Word for word, retype the lines from the one containing "This screenshot has width=188, height=133." to the one containing "Where should I click to: Switch" below, keeping both end lines and dropping the pictures.

**Input data**
=-=-=-=-=

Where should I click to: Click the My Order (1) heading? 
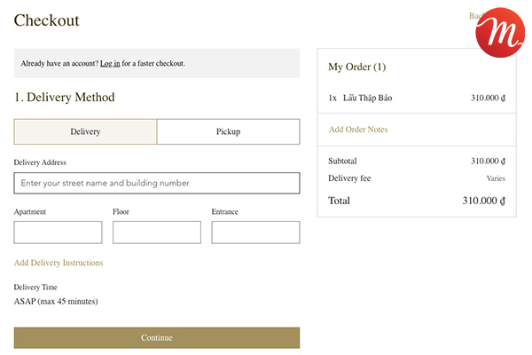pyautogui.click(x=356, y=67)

=-=-=-=-=

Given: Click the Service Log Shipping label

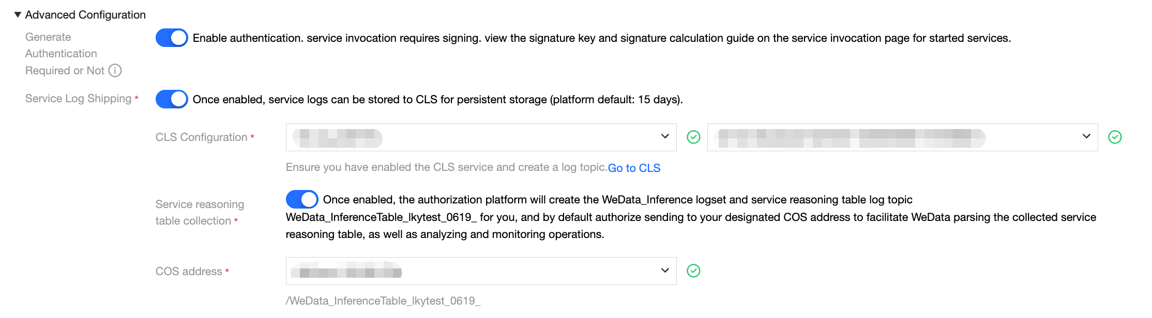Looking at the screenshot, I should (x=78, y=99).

=-=-=-=-=

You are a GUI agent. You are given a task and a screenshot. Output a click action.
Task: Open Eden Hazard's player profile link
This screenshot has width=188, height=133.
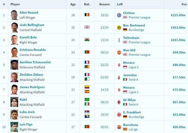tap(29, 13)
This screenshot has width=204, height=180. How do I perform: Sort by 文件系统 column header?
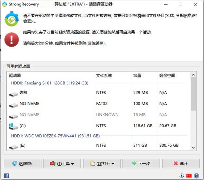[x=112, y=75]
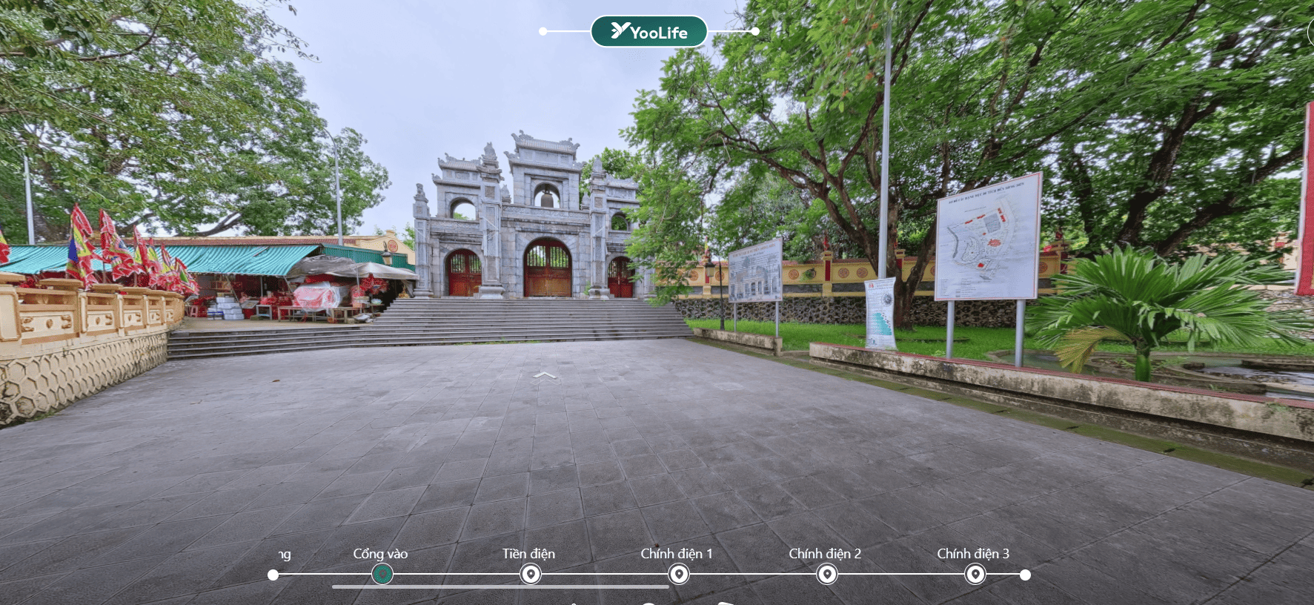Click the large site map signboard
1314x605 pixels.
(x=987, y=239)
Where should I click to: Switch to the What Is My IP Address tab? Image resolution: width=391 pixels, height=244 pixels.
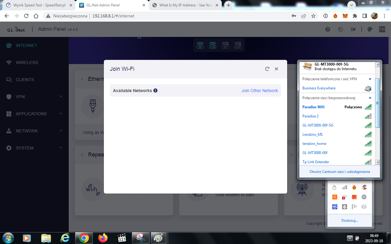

=-=-=-=-=

**Exercise solution**
This screenshot has width=188, height=133.
tap(29, 13)
This screenshot has width=204, height=180. How do I perform: Sort by 文件系统 column header?
[x=112, y=75]
Click the large site map signboard
1314x605 pixels.
(x=987, y=239)
Where should I click to: Switch to the What Is My IP Address tab? Image resolution: width=391 pixels, height=244 pixels.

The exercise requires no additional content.